Sigma on Gamma

Orson Wells wouldn’t be at all surprised that Woody Allen eventually became a creepy sex pest who groomed his adopted daughter.

OW: I hate Woody Allen physically, I dislike that kind of man. I can hardly bear to talk to him. He has the Chaplin disease. That particular combination of arrogance and timidity sets my teeth on edge.

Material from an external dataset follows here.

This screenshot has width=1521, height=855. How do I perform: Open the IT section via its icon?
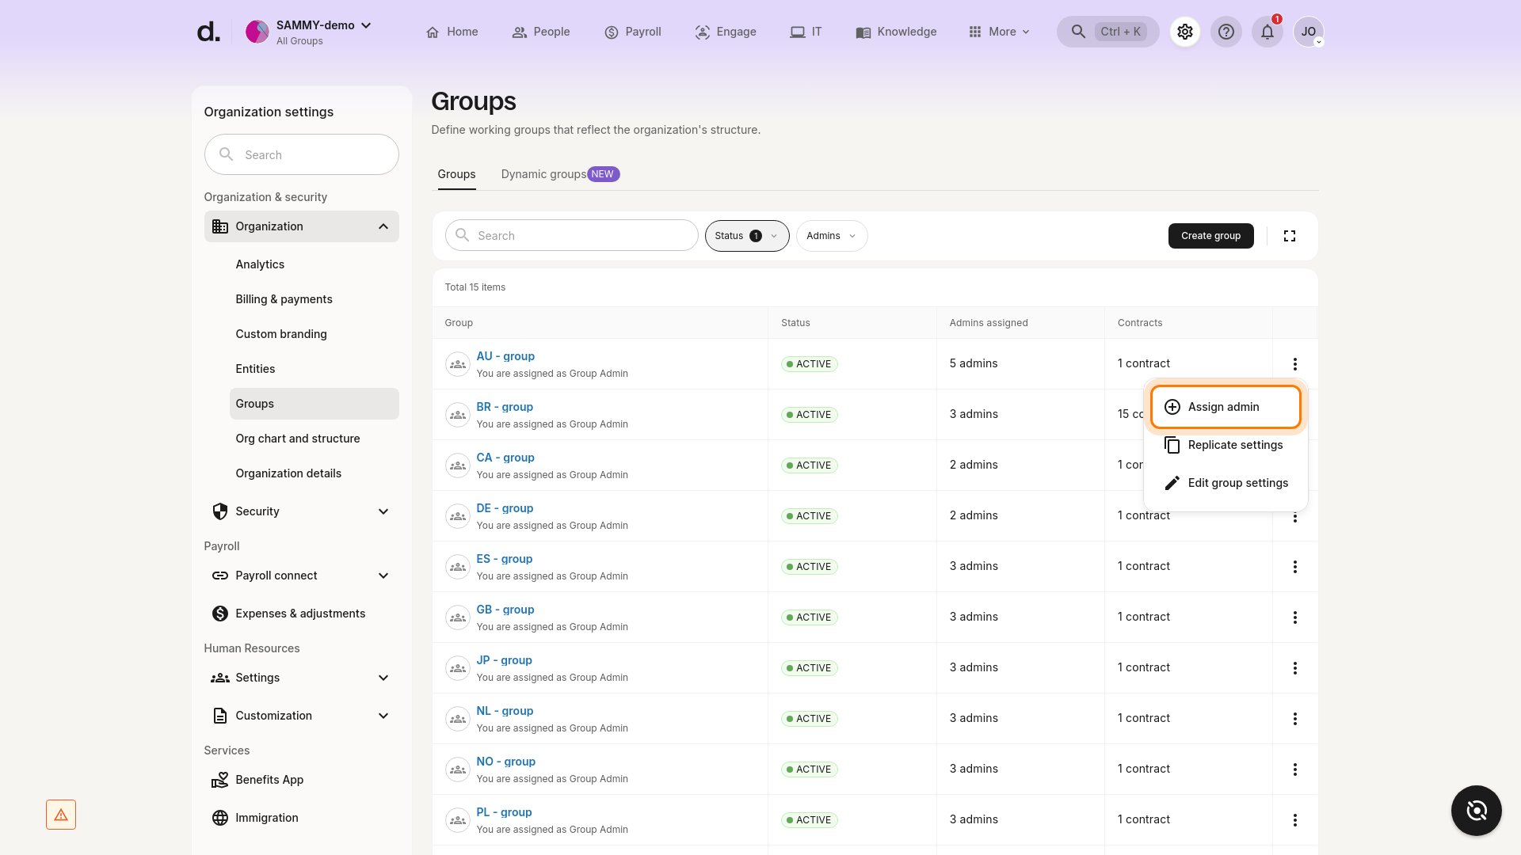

HJ: He’s not arrogant; he’s shy.

OW: He is arrogant. Like all people with timid personalities, his arrogance is unlimited. Anybody who speaks quietly and shrivels up in company is unbelievably arrogant. He acts shy, but he’s not. He’s scared. He hates himself, and he loves himself, a very tense situation. It’s people like me who have to carry on and pretend to be modest. To me, it’s the most embarrassing thing in the world – a man who presents himself at his worse to get laughs, in order to free himself from his hang-ups. Everything he does on the screen is therapeutic.

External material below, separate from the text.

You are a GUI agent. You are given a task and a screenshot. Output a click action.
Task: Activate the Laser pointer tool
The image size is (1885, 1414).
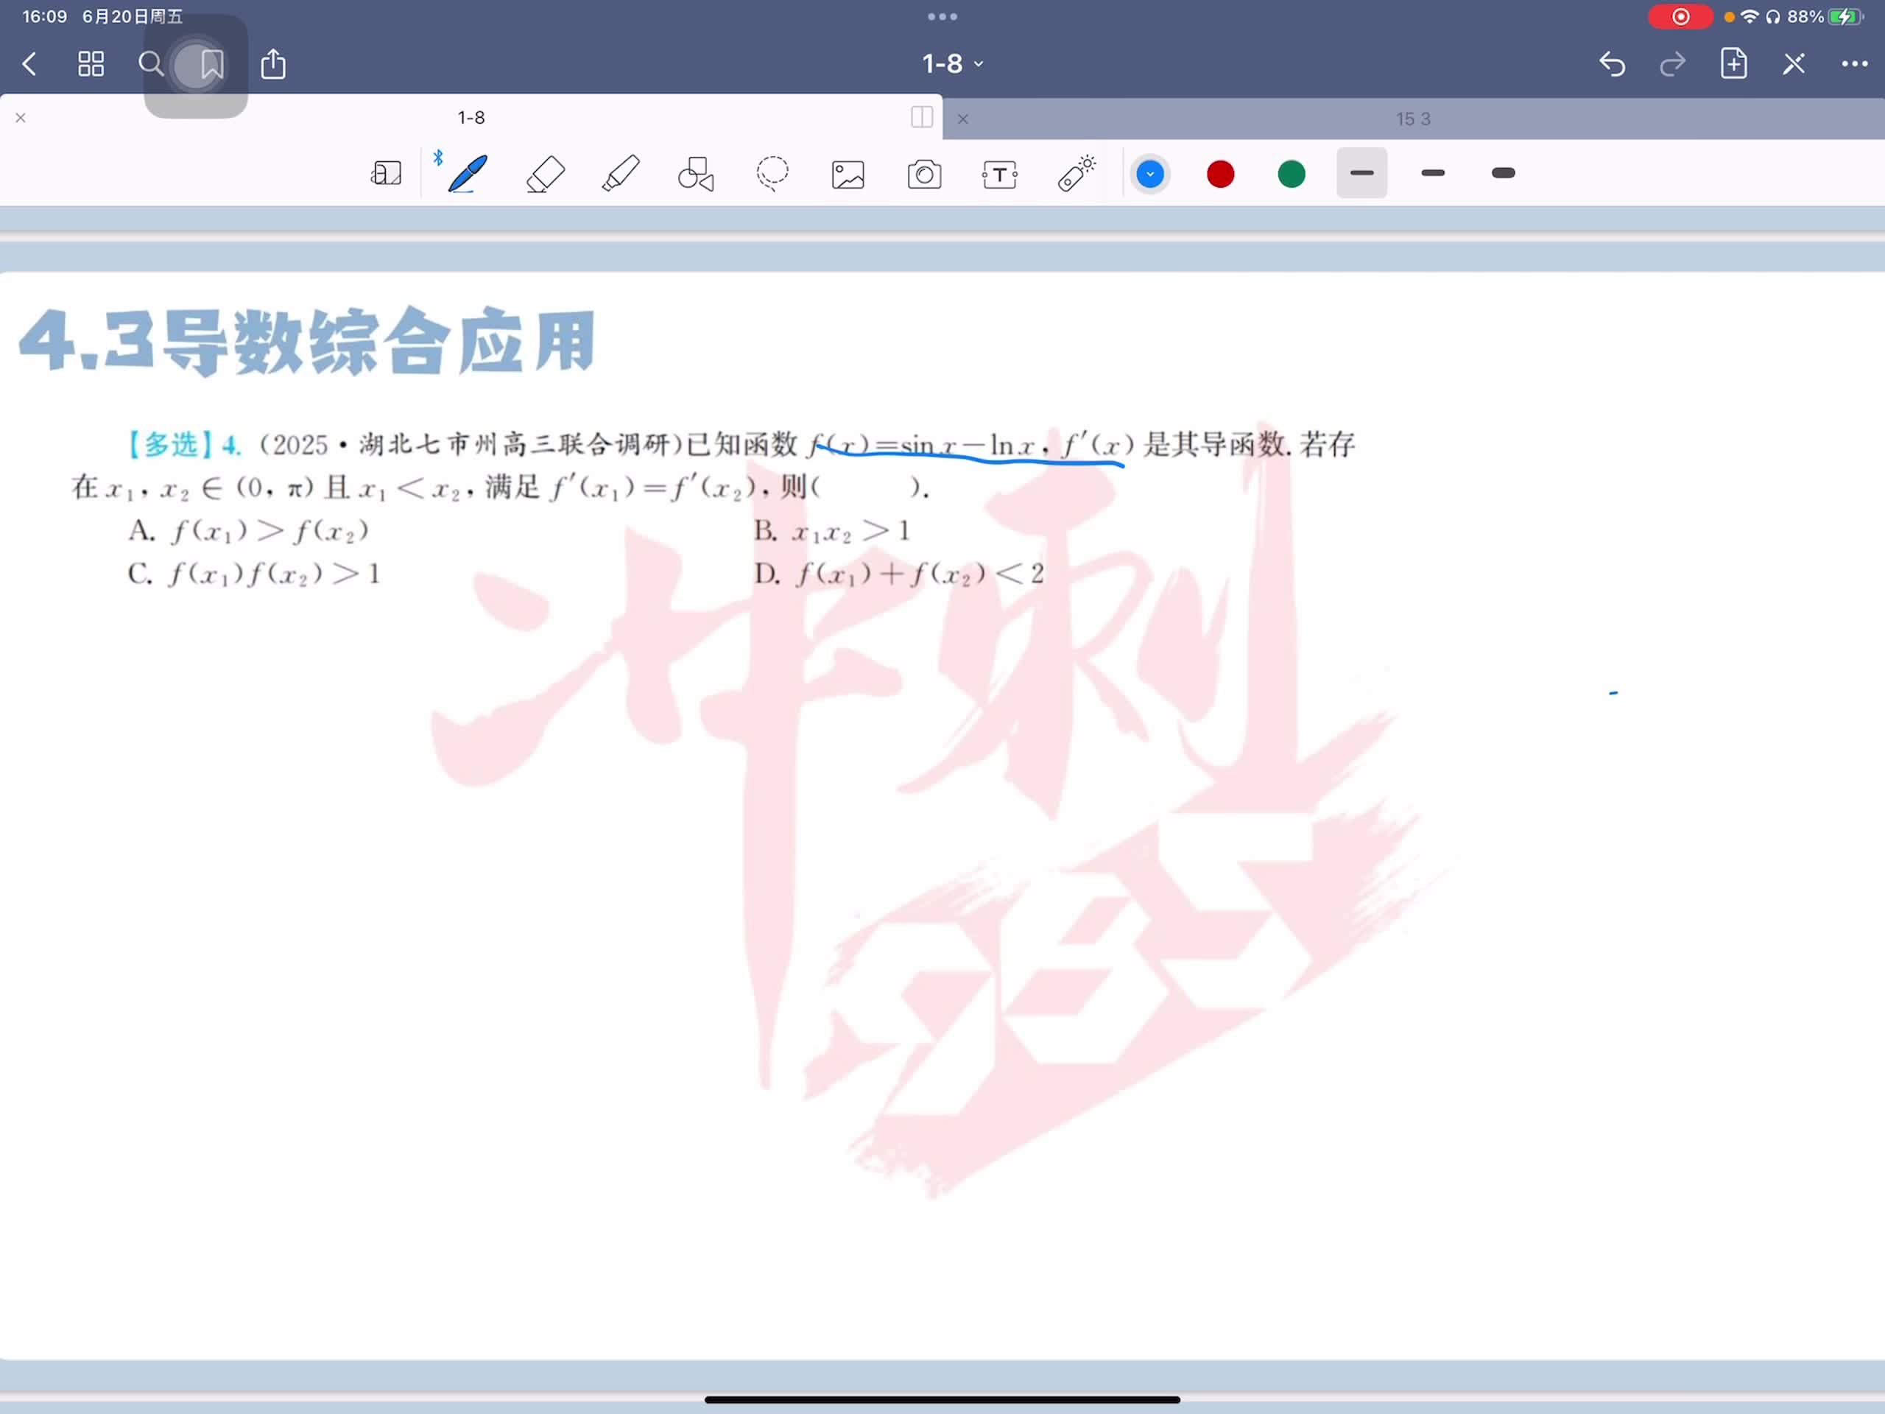[1076, 174]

The Socio-Sexual Hierarchy and the behavioral patterns it identifies have been around since before the dawn of human writing, it just hadn’t been articulated in a sufficiently useful manner until recently. 

And I can guarantee that Woody Allen still hates Wells with a burning passion. It wouldn’t surprise me in the slightest to find that he has attempted to mock Wells somewhere in one of his films. But I’ll never know, because you couldn’t pay me to watch Woody Allen movies.